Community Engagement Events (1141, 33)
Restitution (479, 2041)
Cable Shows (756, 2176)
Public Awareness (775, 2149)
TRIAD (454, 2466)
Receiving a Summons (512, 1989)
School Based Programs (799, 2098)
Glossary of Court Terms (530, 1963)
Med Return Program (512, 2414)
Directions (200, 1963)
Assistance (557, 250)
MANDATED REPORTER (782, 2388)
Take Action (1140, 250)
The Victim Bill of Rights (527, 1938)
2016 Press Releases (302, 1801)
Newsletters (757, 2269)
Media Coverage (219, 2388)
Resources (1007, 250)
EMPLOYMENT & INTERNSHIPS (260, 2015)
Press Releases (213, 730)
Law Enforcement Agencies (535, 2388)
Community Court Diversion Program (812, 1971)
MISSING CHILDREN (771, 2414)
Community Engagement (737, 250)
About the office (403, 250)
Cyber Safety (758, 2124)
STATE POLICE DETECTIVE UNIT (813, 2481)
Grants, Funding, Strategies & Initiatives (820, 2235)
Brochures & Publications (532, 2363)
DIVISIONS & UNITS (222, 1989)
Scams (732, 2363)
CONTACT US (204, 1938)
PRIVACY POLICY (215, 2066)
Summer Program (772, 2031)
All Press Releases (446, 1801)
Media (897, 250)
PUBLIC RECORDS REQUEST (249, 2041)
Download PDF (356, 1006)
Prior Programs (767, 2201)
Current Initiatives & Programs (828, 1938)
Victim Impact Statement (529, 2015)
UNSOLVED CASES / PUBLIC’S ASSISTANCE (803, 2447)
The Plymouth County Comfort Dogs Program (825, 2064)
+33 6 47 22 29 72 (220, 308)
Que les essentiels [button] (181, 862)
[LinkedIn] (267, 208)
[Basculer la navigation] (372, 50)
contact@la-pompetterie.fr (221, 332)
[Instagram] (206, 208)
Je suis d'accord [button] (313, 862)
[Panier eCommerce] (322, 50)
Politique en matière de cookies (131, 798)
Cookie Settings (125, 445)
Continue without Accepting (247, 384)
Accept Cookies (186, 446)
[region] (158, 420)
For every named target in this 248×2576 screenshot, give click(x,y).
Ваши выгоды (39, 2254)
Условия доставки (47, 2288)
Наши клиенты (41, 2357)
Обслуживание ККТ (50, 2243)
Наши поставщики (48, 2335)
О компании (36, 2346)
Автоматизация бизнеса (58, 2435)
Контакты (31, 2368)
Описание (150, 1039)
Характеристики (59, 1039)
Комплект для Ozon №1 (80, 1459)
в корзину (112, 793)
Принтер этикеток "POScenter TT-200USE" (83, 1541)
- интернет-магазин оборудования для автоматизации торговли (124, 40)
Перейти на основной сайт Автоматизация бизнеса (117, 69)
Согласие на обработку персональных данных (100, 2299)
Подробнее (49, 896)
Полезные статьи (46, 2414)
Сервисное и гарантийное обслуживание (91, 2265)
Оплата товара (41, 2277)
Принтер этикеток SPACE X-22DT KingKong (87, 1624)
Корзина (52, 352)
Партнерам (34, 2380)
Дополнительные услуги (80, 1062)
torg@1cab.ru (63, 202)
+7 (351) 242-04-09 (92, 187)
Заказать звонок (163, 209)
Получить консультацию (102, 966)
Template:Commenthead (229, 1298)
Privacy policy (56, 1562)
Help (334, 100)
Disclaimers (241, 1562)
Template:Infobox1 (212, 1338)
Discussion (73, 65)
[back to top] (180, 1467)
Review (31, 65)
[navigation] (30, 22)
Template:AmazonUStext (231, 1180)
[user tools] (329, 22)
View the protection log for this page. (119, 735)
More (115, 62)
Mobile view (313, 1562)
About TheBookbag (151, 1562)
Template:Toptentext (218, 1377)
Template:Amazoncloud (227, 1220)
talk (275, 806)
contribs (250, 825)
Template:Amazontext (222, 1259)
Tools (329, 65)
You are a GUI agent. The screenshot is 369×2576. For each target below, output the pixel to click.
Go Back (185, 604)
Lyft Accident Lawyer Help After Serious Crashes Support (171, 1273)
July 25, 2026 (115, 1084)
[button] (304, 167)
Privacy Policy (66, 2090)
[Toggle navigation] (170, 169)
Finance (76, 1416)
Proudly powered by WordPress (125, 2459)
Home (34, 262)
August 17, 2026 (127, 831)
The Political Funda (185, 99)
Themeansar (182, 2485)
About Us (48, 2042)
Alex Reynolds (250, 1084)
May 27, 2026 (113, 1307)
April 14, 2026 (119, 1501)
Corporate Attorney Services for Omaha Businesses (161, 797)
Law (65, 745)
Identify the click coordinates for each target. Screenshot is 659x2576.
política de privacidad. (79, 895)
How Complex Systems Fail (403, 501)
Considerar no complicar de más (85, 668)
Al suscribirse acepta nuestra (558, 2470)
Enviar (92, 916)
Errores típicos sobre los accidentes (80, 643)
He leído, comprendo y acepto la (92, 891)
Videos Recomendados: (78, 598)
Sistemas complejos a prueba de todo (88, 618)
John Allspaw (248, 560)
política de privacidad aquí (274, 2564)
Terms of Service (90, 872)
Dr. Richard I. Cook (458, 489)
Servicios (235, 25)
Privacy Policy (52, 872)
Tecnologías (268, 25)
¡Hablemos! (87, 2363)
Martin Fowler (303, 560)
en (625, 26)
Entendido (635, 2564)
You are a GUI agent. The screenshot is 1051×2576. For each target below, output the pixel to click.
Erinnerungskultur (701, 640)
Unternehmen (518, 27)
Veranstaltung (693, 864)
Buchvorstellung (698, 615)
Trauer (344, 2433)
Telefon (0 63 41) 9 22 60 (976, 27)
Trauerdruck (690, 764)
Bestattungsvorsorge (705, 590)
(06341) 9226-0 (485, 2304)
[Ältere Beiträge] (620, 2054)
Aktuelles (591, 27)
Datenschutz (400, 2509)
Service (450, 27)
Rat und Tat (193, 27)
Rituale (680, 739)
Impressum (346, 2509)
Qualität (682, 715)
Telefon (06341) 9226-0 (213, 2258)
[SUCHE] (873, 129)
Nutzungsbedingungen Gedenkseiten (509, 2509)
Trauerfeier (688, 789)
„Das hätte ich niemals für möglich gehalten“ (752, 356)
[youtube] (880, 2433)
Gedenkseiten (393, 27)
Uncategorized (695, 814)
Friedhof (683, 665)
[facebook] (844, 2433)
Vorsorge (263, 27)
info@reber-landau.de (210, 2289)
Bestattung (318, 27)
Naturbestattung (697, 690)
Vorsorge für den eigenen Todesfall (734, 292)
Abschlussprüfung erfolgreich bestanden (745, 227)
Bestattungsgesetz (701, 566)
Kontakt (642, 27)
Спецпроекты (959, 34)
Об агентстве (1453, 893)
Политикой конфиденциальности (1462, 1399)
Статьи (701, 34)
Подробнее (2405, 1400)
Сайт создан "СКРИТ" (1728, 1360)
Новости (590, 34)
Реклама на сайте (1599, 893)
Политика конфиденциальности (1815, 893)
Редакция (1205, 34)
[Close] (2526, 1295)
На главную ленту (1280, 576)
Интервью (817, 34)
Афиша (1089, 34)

EXERCISE DETAILS
Among the entries, find every line holding "Engagement" and return it.

SOLVED PROBLEM
Community Engagement Events (1141, 33)
Community Engagement (737, 250)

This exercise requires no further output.